Reddit’s April Fool’s Day always includes a quirk, prank, or interesting experiment, and this year was no different. The front page of the internet embarked on a grand social experiment called r/place, a custom subreddit that allowed users to create a massive crowdsourced art project over the course of 72 hours, which has been distilled into one mesmerizing timelapse video.
The rules of /r/place were simple: Each user could change the color of one pixel on the board every five minutes, anywhere they wanted, and as many times as they wanted. The subreddit’s sidebar — a place where rules and instructions are located — reads, “There is an empty canvas. You may place a tile upon it, but you must wait to place another. Individually, you can create something. Together you can create something more.” It’s a nice message, and a challenge that many couldn’t ignore.

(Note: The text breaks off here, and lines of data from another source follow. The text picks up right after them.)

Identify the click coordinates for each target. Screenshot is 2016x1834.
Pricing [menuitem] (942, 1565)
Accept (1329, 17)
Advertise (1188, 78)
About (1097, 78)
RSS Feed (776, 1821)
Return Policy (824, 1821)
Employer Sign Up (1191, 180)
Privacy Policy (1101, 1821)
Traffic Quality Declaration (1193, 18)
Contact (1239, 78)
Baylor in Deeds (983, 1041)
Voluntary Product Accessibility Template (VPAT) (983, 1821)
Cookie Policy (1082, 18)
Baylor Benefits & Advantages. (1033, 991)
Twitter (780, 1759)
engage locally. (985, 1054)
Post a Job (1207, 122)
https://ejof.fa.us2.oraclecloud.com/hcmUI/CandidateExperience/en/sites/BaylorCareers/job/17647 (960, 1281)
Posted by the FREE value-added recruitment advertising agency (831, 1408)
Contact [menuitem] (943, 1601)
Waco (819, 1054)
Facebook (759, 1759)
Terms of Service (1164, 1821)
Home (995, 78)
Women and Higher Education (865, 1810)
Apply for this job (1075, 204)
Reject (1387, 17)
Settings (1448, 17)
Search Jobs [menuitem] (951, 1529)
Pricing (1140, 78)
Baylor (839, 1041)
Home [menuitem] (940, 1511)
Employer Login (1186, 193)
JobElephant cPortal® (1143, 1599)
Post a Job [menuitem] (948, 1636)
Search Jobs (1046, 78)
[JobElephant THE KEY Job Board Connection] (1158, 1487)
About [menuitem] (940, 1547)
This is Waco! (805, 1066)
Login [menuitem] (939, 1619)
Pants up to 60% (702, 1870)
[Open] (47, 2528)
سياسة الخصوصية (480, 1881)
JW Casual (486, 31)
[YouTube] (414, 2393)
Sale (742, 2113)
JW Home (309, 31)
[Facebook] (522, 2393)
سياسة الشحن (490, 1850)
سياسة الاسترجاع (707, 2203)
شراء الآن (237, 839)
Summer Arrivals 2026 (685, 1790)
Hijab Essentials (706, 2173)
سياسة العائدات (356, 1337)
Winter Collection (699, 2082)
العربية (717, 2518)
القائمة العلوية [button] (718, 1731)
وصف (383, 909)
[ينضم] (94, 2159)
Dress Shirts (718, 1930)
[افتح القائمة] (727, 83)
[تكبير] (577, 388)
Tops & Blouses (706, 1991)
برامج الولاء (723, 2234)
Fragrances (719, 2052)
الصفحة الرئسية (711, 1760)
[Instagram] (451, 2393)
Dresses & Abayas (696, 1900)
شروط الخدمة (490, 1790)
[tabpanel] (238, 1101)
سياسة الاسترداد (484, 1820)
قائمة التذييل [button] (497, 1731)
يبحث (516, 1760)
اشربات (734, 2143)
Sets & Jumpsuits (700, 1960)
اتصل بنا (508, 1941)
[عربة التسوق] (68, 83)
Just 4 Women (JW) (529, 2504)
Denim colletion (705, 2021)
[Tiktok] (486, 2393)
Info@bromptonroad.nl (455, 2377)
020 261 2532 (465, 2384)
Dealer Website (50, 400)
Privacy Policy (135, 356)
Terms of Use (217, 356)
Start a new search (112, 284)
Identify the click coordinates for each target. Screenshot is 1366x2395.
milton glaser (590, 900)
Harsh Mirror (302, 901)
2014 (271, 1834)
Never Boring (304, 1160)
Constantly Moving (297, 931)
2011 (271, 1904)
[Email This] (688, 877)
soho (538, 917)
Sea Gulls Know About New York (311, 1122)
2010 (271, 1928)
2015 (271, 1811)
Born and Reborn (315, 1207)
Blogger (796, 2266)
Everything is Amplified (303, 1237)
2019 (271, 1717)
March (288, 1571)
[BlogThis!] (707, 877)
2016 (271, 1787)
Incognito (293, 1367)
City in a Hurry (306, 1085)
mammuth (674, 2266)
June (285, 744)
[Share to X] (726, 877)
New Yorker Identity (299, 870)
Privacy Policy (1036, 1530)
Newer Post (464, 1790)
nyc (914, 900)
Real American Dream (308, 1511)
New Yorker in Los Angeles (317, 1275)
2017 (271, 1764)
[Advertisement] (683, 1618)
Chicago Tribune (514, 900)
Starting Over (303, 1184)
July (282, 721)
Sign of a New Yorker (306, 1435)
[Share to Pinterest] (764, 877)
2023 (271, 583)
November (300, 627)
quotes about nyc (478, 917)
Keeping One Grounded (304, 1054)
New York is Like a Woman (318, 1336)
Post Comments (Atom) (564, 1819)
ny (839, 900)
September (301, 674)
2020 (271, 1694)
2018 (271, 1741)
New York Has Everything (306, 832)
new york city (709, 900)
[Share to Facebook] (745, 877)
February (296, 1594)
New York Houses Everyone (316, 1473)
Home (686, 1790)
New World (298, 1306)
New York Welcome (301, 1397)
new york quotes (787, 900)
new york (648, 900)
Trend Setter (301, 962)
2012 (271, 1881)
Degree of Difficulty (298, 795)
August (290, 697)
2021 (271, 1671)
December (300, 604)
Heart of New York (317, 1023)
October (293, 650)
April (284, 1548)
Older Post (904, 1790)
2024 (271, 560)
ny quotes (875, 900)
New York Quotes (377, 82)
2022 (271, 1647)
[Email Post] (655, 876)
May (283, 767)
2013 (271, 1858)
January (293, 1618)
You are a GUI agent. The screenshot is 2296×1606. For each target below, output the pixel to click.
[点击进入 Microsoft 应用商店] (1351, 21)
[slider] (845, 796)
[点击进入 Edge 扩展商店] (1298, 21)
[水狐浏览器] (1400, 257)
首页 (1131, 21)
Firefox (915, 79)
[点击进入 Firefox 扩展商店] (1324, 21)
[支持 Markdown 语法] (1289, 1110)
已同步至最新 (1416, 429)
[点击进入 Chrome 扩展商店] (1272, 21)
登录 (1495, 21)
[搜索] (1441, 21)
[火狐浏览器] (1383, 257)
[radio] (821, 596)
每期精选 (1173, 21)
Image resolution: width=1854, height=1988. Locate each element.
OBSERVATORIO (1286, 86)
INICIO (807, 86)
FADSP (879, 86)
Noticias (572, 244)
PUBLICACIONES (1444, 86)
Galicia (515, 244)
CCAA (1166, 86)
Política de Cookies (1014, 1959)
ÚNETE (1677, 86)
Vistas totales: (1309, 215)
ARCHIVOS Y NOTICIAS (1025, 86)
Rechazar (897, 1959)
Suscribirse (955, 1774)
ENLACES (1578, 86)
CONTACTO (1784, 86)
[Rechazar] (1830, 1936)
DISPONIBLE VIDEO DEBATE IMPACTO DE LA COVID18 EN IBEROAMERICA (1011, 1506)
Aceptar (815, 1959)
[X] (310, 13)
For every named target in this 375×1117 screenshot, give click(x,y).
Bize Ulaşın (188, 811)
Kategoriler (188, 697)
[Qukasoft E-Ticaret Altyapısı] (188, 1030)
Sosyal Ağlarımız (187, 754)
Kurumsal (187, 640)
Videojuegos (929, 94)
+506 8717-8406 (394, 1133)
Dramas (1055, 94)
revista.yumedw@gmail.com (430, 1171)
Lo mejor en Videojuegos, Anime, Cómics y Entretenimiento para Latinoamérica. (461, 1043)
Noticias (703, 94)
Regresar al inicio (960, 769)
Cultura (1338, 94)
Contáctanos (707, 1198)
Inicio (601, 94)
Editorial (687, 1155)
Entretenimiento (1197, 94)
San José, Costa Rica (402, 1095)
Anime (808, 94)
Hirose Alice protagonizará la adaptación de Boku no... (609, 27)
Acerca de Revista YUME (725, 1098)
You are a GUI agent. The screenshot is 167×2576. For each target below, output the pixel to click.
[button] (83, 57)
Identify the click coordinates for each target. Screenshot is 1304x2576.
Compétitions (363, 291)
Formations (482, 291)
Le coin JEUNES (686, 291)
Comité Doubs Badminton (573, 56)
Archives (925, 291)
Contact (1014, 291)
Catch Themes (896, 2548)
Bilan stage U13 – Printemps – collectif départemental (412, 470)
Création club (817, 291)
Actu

The subreddit began on March 31 and went nonstop until its completion. In the short amount of time since then, it has amassed over 218,000 subscribers. The final result was a digital tapestry full of references to movies and video games, plugs for other subreddits, logos, and more memes that you’d care to count.
After it was over, participants and fans of the project sought ways to bring it into the real world.
Another made a cleaned up version of the final image, removing stray and renegade pixels so the final images can be seen with more clarity.
Finally, a time-lapse of r/place’s entire lifespan was created so everyone — especially those who missed out on the action in real-time — could see how things unfolded. The resulting four-and-a-half-minute video is a saga of conflict and collaboration. Images appear all over, vying for a chunk of the limited space and overlapping one another. r/place’s users began coordinating to create more and more complex artworks, nailing famous images like the Beatles’s yellow submarine with impressive accuracy.
One of the most compelling moments of the experiment was a battle that took place over the American flag image that made up the center of the project and remained there for most of the 72 hours. At one point, it becomes completely eclipsed by an intrusion of colors and shapes, only to be restored by others coming to its rescue. It was captured in a .gif.
Is it a metaphor? Probably not, but it sure is fun to watch.
r/place now joins the long lineage of Reddit’s strange and compelling Aprils Fools’ Day celebrations. Most notably, it stands right up there with “The Button”, a long running game that demanded users work together to keep pushing a button before a timer ran out.
Following up r/place on next year’s April 1 will be a tall order, but until then, it’s worth spending some time poking around in the final r/place image. Chances are something you love is hiding away in there.